Photo by mondolind via the LAist Featured Photos pool on Flickr
Many teachers, union leaders, students, and parents are crying foul as the LAUSD Board of Education is slated to vote tomorrow on the controversial School Choice proposal, which will allow non-profits, companies, and other interested parties to apply for control of troubled schools in the troubled district. The plan was authored and spearheaded by Board VP Yolie Flores Aguilar, and is being touted as a vital component of "reform" by Mayor Antonio Villaraigosa.In an Op-Ed published yesterday in the Daily News, education advocate Robert Skeels raises several questions about the process by which the plan has been put forth, including why so many concerned parents and community members were "locked out" of two recent "town hall" style meetings, and why this proposal is being pushed through without more debate. Many people also question how passing off control of the schools is actual reform, particularly when the LAUSD itself is invited to propose plans for any given school's control, and it is the LAUSD itself who votes on the awarding of stewardship. Further, many question the efficacy of schools run by organizations with heavy financial backing and how seduced the Board might be by their proposals, such as in the case of the Green Dot-run schools already in the LAUSD.

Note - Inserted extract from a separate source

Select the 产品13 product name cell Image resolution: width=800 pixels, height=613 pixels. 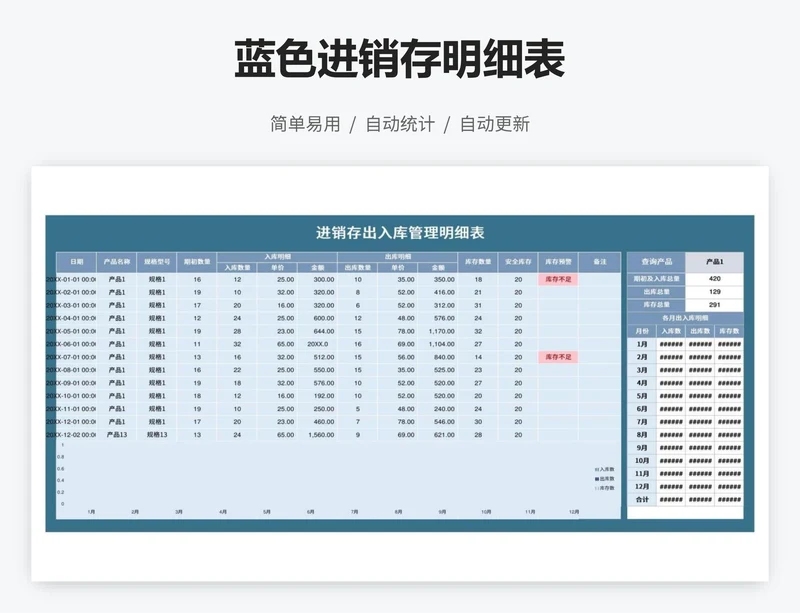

An anonymous LA Times Editorial, however, enthusiastically endorses the School Choice proposal, noting this gives the LAUSD and opportunity to "usher in a transformative era, shedding the district's traditional role as a monolithic operator of schools and instead becoming a clearinghouse for creative educational models run by a variety of groups." The author goes on to call suggested amendments proposed by Board members LaMotte and Zimmer "poison pills" that undermine the proposal's goals and cater to unions, as well as dismiss the input of the high school students, whose approval must be sought in shifting control of their schools: "And since when do we hand power over policy decisions to teens, whose top priority tends to be keeping school uniforms off campus?"

The LAUSD Board of Education will vote on the proposal tomorrow at the regularly scheduled meeting.